Mr Hao’s distraught mother said the 36-year-old was her only son and they were relying on him to provide for them when they were old.
“I feel like my world has ended and I can’t describe how sad I feel right now,” she told reporters through an interpreter on Wednesday, asking not to be named.
“When I sent my son to Australia I was happy to see him go to a new country and now I have to take him back to China in a box.”
The distressed and tearful woman said she hated the man who killed her son.
“I have to say I hate that terrorist who has torn my family apart,” she said.
“Now, I send him off to work one day and he never came back and I don’t know what’s going to happen.”
The hotel receptionist arrived in Australia in 2002 and had studied at Monash University.
Nick Hao was killed by parolee Yacqub Khayre at the Melbourne hotel where he manned the front desk.
Mr Hao leaves behind a wife and child.
Somali-born Khayre was on a terror watch list and in a deradicalisation program when he shot Mr Hao dead in a Brighton apartment building and barricaded himself inside a room on Monday afternoon.
At 6pm, he left the building and fired at police, wounding three of them before they gunned him down.
Victoria Police is treating the attack as a terrorist incident.

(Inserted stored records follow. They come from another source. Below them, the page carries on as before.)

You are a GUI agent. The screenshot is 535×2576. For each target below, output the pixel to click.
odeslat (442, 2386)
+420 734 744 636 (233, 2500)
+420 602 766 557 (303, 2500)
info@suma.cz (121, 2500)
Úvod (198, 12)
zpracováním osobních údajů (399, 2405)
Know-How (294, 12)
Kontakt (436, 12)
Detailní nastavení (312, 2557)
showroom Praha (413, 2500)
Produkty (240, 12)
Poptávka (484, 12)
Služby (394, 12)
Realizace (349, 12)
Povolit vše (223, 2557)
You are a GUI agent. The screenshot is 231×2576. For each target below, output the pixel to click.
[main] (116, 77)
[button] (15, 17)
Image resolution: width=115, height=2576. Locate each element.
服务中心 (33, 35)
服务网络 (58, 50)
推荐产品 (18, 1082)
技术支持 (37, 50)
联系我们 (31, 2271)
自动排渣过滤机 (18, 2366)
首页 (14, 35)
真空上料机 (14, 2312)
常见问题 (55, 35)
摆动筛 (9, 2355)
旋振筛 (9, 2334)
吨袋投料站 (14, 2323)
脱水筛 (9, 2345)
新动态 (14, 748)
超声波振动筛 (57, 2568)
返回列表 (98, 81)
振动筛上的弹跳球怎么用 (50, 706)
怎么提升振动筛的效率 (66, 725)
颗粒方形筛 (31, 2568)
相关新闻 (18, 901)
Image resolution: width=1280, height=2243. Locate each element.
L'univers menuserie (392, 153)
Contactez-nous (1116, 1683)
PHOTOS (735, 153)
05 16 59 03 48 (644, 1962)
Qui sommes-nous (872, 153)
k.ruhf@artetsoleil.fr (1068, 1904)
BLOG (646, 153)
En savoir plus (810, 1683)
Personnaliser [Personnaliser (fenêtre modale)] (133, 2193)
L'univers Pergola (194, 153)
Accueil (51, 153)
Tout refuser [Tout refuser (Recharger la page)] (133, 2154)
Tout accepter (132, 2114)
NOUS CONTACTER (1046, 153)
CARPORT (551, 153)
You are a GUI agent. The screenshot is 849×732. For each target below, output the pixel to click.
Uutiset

It is understood Khayre was listed as a participant in the “community integrated support program” – a deradicalisation program run by the Islamic Council of Victoria and funded to take up to 22 people each year.
One Special Operations Group officer has shotgun pellets in his face and will need surgery, while another has had surgery for a serious injury to his hand.
The hostage, a 36-year-old woman, was tied up at one point during the siege, before she was rescued from the ground floor apartment.
Khayre once spent 16 months on remand before being acquitted of a 2009 terror plot to attack the Holsworthy army barracks in Sydney.
He was later jailed in 2012 over a violent home invasion and released in December.
Victoria’s parole board chair, Judge Peter Couzens, said the board was not told Khayre was on any terror watch list or that he was any danger to the community or “it would have acted”.
“We were not told anything along those lines either at the time of making the order or subsequently,” Mr Couzens told 3AW on Wednesday.
Mr Couzens said such information should “absolutely” be shared with the parole board and Corrections Victoria.
Victorian Premier Daniel Andrews now wants spy agencies to make submissions to parole boards about inmates on terror watch lists.